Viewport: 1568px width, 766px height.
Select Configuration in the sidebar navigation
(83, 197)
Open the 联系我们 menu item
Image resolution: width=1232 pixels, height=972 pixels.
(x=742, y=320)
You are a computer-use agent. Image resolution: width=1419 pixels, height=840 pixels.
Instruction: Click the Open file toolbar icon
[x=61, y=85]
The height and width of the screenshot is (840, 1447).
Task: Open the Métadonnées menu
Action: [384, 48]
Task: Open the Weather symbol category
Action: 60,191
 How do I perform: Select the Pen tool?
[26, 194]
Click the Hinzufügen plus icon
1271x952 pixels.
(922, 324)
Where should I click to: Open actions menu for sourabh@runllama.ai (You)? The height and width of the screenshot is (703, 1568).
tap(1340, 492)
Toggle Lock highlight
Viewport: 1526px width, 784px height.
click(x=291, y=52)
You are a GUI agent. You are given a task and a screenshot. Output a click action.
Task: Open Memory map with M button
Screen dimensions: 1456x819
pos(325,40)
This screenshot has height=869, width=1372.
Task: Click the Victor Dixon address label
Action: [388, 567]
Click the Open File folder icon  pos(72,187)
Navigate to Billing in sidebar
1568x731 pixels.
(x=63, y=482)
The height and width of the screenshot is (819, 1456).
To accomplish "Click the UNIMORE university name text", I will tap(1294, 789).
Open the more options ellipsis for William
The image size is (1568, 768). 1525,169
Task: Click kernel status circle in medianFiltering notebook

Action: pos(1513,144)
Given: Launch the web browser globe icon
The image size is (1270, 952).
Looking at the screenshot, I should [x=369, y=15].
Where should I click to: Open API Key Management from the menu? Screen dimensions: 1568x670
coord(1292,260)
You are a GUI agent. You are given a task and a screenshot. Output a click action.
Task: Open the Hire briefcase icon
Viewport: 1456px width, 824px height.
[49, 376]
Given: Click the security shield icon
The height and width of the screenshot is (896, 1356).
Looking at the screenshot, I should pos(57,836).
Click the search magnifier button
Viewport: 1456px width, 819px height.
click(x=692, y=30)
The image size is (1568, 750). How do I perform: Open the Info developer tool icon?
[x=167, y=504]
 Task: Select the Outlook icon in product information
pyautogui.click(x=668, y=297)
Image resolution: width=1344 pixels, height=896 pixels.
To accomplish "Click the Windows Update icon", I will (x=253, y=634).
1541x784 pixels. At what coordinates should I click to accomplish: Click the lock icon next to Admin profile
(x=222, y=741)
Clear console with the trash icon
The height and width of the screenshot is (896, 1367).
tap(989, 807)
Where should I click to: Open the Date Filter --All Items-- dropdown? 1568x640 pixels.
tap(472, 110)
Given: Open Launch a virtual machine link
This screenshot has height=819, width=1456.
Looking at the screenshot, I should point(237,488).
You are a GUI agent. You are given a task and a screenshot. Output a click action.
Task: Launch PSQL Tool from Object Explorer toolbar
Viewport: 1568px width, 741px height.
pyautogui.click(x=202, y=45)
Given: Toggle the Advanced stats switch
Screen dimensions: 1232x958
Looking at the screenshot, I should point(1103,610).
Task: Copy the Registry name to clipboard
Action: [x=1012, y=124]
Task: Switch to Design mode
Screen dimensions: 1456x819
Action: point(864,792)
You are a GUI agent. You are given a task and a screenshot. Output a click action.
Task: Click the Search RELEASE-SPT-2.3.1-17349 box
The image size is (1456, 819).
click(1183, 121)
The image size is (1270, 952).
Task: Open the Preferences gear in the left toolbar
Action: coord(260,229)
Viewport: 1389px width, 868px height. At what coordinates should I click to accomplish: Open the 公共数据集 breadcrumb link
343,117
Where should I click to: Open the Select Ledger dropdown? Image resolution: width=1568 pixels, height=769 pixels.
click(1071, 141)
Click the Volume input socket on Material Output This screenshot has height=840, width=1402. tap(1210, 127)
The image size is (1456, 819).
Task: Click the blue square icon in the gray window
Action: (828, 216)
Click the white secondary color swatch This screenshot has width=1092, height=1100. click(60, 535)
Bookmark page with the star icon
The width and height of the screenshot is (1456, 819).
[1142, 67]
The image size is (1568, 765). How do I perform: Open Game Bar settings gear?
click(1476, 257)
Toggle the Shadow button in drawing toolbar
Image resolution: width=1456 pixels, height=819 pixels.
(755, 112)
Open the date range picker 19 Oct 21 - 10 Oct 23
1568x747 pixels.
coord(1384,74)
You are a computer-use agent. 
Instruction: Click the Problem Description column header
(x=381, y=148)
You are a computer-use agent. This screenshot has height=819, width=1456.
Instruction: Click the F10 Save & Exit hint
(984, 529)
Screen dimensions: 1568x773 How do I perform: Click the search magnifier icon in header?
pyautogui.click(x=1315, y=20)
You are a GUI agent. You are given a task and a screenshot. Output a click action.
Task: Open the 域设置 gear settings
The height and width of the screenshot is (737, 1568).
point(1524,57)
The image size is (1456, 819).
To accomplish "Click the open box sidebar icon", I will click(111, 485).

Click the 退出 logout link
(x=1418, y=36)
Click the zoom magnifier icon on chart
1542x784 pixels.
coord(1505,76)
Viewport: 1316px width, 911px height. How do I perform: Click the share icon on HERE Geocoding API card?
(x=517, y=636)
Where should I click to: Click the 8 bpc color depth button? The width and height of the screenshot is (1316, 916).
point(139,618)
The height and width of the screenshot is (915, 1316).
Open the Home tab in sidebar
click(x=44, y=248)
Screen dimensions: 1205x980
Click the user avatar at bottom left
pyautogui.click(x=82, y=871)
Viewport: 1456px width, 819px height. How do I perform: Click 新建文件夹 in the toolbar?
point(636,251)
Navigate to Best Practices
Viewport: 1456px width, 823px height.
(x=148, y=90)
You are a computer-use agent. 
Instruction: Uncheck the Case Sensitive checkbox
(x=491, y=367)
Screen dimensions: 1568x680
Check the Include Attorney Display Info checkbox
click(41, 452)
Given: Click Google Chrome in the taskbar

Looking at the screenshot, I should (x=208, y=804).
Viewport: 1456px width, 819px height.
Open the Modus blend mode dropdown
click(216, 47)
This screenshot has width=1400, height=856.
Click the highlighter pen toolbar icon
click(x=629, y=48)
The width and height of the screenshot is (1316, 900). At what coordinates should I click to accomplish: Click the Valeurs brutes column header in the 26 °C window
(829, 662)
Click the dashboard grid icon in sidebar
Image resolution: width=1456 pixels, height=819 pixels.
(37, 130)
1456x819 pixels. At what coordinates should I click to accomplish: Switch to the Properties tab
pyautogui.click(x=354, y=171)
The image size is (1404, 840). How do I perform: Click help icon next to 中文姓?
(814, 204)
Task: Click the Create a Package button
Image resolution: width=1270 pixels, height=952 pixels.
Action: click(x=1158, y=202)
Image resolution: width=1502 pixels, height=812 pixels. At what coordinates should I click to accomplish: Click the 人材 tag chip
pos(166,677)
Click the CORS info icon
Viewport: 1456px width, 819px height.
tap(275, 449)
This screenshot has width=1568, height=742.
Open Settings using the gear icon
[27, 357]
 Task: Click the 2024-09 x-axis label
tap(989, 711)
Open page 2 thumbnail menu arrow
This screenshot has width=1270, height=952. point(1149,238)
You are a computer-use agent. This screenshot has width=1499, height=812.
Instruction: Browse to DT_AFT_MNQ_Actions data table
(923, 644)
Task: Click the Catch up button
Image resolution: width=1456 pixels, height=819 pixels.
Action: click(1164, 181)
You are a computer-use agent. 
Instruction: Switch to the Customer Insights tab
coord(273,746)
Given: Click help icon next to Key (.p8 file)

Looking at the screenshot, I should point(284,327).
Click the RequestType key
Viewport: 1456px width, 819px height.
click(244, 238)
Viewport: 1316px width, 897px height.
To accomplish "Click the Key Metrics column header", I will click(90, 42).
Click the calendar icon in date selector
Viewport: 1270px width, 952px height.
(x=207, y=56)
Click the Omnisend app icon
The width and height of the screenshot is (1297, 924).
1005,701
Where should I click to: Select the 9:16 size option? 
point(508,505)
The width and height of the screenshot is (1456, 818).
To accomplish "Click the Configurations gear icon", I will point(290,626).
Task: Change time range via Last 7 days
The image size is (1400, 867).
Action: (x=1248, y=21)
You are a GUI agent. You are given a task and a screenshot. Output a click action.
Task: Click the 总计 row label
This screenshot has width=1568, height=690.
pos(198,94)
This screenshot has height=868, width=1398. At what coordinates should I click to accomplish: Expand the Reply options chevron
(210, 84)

■ ■ ■ ■

Problem to solve -
Everything from the line containing "Task: Select the" through the line containing "Given: Open Launch a virtual machine link" in the material above should be retyped exactly, both ends included, and nothing more.

Answer space -
 Task: Select the Outlook icon in product information
pyautogui.click(x=668, y=297)
Image resolution: width=1344 pixels, height=896 pixels.
To accomplish "Click the Windows Update icon", I will (x=253, y=634).
1541x784 pixels. At what coordinates should I click to accomplish: Click the lock icon next to Admin profile
(x=222, y=741)
Clear console with the trash icon
The height and width of the screenshot is (896, 1367).
tap(989, 807)
Where should I click to: Open the Date Filter --All Items-- dropdown? 1568x640 pixels.
tap(472, 110)
Given: Open Launch a virtual machine link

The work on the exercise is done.